The previous day’s foreign exchange market experienced fluctuations following a speech by Federal Reserve Chairman Powell. While Chairman Powell seemed to rule out an imminent rate hike in the upcoming FOMC meeting, he has left the door open to the possibility of additional rate increases. The existing economic landscape, marked by less-than-ideal inflation and employment conditions, stands in contrast to the surging U.S. Treasury yields, which are effectively emulating rate hikes. This situation could be contributing to a sense of caution regarding future rate hikes. Furthermore, given the elevated geopolitical risks in Ukraine and the Middle East, an array of uncertainties stemming from geopolitical factors is prevalent.

In the Eurodollar pair, we observed a resurgence in buying interest, briefly pushing the pair toward the 1.06-dollar range. The 21-day moving average for the day is positioned around 1.0560 dollars, and it appears to be on the cusp of surpassing this level. Despite sporadic signs of buying interest in the Eurodollar pair since October, substantial resistance at higher price levels remains evident. The pair has yet to manifest a self-sustained rebound within the overarching downtrend.

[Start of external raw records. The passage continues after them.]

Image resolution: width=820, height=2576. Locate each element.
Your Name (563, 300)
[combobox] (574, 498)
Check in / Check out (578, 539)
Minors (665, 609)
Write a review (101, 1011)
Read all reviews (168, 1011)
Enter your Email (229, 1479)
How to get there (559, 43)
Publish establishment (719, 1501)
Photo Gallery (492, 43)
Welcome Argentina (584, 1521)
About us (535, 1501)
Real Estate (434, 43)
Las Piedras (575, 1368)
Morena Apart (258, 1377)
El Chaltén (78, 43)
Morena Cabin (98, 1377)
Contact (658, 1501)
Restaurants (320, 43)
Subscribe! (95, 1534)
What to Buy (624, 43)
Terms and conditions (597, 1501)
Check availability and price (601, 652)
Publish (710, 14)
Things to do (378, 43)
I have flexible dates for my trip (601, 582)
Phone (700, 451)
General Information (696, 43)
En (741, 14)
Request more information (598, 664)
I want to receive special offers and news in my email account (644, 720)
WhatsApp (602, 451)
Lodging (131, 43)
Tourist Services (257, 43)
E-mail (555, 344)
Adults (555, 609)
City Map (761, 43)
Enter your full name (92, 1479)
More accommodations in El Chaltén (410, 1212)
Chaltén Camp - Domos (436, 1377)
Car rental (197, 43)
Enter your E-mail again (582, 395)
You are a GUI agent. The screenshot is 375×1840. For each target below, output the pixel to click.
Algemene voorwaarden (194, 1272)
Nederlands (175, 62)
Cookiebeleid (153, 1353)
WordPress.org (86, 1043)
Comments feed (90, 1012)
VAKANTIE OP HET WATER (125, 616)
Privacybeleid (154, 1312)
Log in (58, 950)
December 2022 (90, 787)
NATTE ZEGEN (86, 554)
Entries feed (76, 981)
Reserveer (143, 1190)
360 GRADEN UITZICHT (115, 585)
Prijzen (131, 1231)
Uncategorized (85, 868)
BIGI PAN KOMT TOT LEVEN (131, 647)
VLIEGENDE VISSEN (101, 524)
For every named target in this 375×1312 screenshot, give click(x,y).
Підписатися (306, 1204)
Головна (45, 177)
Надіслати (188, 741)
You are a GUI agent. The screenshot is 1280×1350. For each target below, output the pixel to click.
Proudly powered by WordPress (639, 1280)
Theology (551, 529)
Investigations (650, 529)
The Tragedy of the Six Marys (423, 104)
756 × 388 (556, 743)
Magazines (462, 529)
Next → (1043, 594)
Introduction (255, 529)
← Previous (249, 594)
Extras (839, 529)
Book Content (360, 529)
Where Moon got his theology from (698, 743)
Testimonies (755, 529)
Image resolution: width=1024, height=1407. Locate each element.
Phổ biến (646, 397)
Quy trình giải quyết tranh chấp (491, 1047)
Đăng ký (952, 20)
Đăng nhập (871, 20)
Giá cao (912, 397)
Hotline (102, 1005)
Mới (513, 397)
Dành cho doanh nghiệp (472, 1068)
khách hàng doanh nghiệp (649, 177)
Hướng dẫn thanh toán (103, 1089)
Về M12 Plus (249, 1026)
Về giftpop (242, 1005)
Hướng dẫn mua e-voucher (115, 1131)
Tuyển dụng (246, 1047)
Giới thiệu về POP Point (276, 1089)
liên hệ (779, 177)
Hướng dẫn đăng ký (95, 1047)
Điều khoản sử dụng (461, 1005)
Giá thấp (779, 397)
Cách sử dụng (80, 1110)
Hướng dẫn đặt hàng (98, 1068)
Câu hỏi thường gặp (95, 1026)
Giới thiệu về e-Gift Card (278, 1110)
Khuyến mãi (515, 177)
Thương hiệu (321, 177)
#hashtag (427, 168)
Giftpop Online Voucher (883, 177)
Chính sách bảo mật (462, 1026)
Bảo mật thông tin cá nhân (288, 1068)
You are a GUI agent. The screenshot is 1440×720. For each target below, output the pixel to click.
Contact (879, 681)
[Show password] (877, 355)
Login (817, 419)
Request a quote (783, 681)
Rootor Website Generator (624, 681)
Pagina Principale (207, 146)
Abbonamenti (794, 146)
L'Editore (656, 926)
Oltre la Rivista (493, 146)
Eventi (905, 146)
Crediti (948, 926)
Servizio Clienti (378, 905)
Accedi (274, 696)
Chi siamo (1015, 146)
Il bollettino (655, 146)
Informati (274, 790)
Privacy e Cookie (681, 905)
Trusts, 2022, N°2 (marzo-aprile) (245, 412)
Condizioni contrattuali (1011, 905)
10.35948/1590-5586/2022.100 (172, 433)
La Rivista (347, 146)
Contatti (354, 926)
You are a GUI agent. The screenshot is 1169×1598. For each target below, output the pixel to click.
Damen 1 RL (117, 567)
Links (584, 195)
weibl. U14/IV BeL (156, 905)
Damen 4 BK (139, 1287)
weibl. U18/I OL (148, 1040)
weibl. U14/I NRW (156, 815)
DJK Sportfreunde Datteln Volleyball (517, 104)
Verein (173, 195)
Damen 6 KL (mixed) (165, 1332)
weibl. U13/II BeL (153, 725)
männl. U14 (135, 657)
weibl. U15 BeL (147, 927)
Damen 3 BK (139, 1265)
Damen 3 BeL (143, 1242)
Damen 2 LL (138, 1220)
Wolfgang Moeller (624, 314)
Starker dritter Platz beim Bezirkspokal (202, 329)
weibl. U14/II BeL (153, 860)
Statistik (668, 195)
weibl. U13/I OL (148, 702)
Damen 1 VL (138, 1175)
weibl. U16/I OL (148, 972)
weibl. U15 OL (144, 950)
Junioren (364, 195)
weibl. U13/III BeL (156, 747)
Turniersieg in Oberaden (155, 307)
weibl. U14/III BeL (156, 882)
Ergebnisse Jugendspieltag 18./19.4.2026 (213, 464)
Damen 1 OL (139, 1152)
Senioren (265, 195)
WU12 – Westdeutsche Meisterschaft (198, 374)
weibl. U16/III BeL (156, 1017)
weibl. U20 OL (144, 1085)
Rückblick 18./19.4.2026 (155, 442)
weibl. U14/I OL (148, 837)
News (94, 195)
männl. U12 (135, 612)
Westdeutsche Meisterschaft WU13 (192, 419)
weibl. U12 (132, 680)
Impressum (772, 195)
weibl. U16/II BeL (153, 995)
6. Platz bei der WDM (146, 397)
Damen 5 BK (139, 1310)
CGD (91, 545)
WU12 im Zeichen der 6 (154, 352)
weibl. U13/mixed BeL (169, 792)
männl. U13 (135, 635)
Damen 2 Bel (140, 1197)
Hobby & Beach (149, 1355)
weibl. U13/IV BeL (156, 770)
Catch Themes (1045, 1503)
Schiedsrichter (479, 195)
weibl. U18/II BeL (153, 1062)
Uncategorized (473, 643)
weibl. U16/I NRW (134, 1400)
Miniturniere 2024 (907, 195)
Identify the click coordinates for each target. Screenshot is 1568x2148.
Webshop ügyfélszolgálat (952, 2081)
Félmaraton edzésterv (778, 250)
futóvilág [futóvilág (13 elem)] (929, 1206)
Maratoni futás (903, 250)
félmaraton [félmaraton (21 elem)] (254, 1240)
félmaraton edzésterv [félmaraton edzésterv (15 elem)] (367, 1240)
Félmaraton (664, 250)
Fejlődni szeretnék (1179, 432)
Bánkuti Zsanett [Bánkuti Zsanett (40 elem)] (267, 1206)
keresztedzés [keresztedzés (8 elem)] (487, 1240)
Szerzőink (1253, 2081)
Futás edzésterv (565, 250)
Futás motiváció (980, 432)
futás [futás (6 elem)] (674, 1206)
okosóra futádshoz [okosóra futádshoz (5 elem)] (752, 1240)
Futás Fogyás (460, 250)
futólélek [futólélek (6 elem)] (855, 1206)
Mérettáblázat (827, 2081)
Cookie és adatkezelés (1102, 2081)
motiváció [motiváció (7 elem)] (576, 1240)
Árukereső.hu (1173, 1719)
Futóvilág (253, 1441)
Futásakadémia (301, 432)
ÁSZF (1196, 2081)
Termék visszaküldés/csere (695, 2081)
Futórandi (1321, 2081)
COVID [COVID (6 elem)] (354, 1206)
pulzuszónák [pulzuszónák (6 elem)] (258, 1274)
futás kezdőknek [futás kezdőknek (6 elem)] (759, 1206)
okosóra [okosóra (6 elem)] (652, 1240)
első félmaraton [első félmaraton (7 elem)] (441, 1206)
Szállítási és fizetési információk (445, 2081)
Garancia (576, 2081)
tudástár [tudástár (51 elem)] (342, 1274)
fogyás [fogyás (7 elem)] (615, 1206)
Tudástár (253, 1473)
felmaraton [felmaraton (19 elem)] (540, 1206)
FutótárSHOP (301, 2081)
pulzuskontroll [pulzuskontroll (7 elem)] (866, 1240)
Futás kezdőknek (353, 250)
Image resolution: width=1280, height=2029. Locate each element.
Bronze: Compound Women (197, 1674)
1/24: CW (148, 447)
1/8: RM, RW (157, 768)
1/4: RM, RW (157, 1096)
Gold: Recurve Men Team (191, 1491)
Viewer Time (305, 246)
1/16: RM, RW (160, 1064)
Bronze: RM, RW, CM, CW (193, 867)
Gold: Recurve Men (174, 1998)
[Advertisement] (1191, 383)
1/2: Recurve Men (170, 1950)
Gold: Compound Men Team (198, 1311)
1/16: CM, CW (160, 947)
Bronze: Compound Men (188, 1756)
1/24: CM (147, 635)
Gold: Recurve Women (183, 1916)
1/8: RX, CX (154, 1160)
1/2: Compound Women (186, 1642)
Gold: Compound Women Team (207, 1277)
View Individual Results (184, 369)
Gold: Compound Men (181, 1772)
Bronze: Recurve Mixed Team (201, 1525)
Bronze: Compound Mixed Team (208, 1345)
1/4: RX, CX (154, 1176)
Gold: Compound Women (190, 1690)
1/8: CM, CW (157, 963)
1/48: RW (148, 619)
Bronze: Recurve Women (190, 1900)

Looking ahead to next week, the European Central Bank (ECB) is set to convene for a board meeting, with a decision to maintain interest rates widely expected. However, there’s growing anticipation that discussions may commence regarding the reduction of reinvestments in government bonds purchased under the Pandemic Emergency Purchase Program (PEPP). Nonetheless, the ECB is rumored to be approaching this topic with caution, particularly in light of the recent expansion in yield spreads across Eurozone bonds. Speculation suggests that while discussions might commence, the timeline for implementation could be relatively extended, potentially exacerbating yield differentials between German and Italian bonds.

Turning our attention to the British pound against the U.S. dollar, we observed a resurgence in buying interest, propelling the pair back into the mid-1.21-dollar range. The 21-day moving average for the day is situated around 1.2185 dollars, signifying the prevailing range-bound trading dynamics.

In light of the recently released September UK retail sales data, which exhibited a more significant decline than anticipated, there are indications that consumers are becoming more conservative in their spending habits amid rising interest rates. This development not only suggests concerns about a substantial dip in personal consumption but also presents the Bank of England with a grimmer economic outlook. The likelihood of a November rate hike has significantly diminished, primarily driven by widespread declines in retail sales, offset only by a marginal uptick in grocery store sales.